Patience was working nights to supplement the $145 a month I got on the GI Bill to go to school. It would’ve been $125 a month, but I had a wife and kid to support, so I got a twenty-dollar bonus for Jack and Patience. The GI Bill didn’t pay for the books, supplies, and the tuition like it did after World War II. (The rate and extent of our benefits was established by World War II veterans who thought we were using rubber bullets and special effects in Vietnam. Getting wounded or killed in this wimpy war just wasn’t as serious as it was in World War II.) Patience slept late. I waited for her to get up and make lunch. She made tuna fish salad better than I did, I told her.

Was drinking almost quart a day. Kids showed me marijuana at parties. Made me cough.

End of second quarter, grades dropped. Grissom said I’d better shape up soon. Grissom was right. Grissom was a veteran of World War II; he knew what was going on.

Veterans Administration sent me the results of my evaluation: I was fifty percent disabled for nervousness. I was afraid to tell anyone about my wimp disability. VA sent a check, back pay from the day I left the Army, invited me to come in for treatment:

What did you do in Vietnam?

Flew assault helicopters in the First Cav Division.

Dangerous?

Well, yeah—

How did you get along with your mother?

Huh?

Gave me Valium. Took five, six a day; drank the whiskey; smoked the pot. The Valium calmed me down, but only if I used it with the rest of the drugs.

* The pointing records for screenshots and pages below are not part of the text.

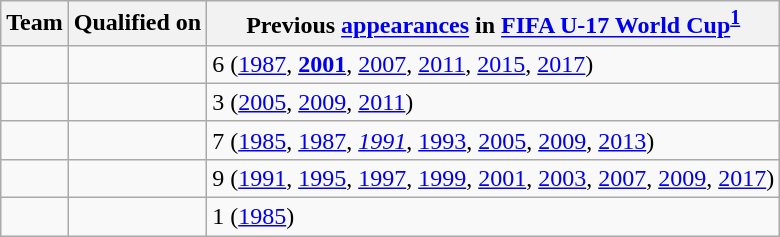
9 (1991, 1995, 1997, 1999, 2001, 2003, 2007, 2009, 2017) (494, 178)
3 (2005, 2009, 2011) (494, 102)
Previous appearances in FIFA U-17 World Cup1 (494, 24)
Team (35, 24)
Qualified on (137, 24)
7 (1985, 1987, 1991, 1993, 2005, 2009, 2013) (494, 140)
1 (1985) (494, 217)
6 (1987, 2001, 2007, 2011, 2015, 2017) (494, 64)
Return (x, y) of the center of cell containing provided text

I kept up my photography. One of the students at Schucht Village, a doctor named Merle Preble, asked me if I would show my pictures at the VA where he did some intern work. I put together a one-man show at the VA hospital library. Not a big deal, this show, but I watched a woman cry at one of my photographs and got a peek at the power of communication.

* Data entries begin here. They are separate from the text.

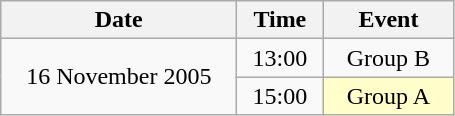
15:00 (280, 96)
Group B (388, 58)
16 November 2005 (119, 77)
Event (388, 20)
Date (119, 20)
Group A (388, 96)
13:00 (280, 58)
Time (280, 20)
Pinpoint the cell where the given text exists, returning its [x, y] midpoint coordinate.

The leathery cadavers in the dissection lab weren’t what I was looking for; they weren’t human anymore, just objects kept in tanks of chemicals you studied to see how people are put together. I wanted to see the morgue.

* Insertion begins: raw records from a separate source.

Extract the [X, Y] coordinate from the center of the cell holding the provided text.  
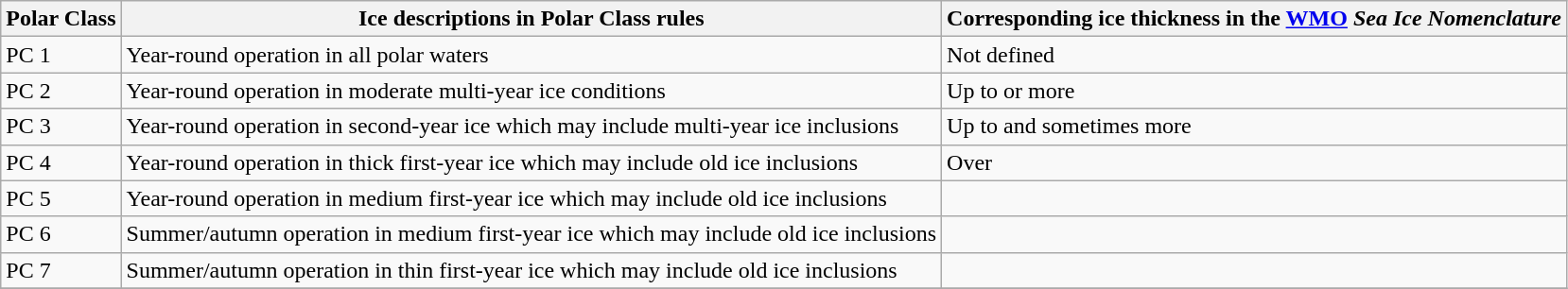
Summer/autumn operation in medium first-year ice which may include old ice inclusions [531, 235]
Corresponding ice thickness in the WMO Sea Ice Nomenclature [1254, 19]
Year-round operation in all polar waters [531, 55]
PC 6 [61, 235]
Ice descriptions in Polar Class rules [531, 19]
PC 1 [61, 55]
Up to or more [1254, 91]
Up to and sometimes more [1254, 127]
Not defined [1254, 55]
PC 2 [61, 91]
Year-round operation in thick first-year ice which may include old ice inclusions [531, 163]
Year-round operation in medium first-year ice which may include old ice inclusions [531, 199]
PC 7 [61, 270]
PC 5 [61, 199]
Year-round operation in second-year ice which may include multi-year ice inclusions [531, 127]
PC 4 [61, 163]
Polar Class [61, 19]
PC 3 [61, 127]
Over [1254, 163]
Summer/autumn operation in thin first-year ice which may include old ice inclusions [531, 270]
Year-round operation in moderate multi-year ice conditions [531, 91]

Preble pushed open a heavy metal door, the kind you see on walk-in coolers. Inside the frigid room, feeble lavender light from ultraviolet lamps flickered, barely piercing the gloom. The floor was jammed with gurneys crowded every which way, burdened with bodies covered with strangely hazy glowing sheets. Naked dead people, hunched over inside big plastic bags hung along the wall, seemed to glower at me for staring.

Uelsmann assigned us the theme of death to explore with pictures. I’d seen lots of men slaughtered and it looked painful. I was afraid of it, so I thought this assignment might help me overcome my fear. I photographed myself, whitened with talcum powder, arms clasped on my chest, lying as if in state, so I could see what I would look like in the coffin. Pretty gruesome, but not very real. I asked Preble to get me into the medical school’s dissection laboratories and morgue with my camera. He said sure, and we went to the hospital late one night.

“Who are they?” I asked, looking at the people in the bags.

“Regular people. Died in the hospital,” Preble said. He looked at me. “You okay?”

“Yeah.” I was feeling weak, but I wanted to fight through it.

“Can you photograph in here?” Preble asked. “It’s real dark.”

I pointed my meter at the wall, at a man in a bag. His arms were together in front of him, his head slumped forward. I could feel him decaying. The cold room smelled sweet and stale. Concentrating on my work, I moved inside, squeezing between gurneys. The meter said it was real dark; I would have to use a slow shutter speed. I took a couple of shots of the man. I thought I saw his face move when the shutter clicked. My hand brushed a sheet and I felt heat. I jerked away and looked at Preble. “This one’s still warm!”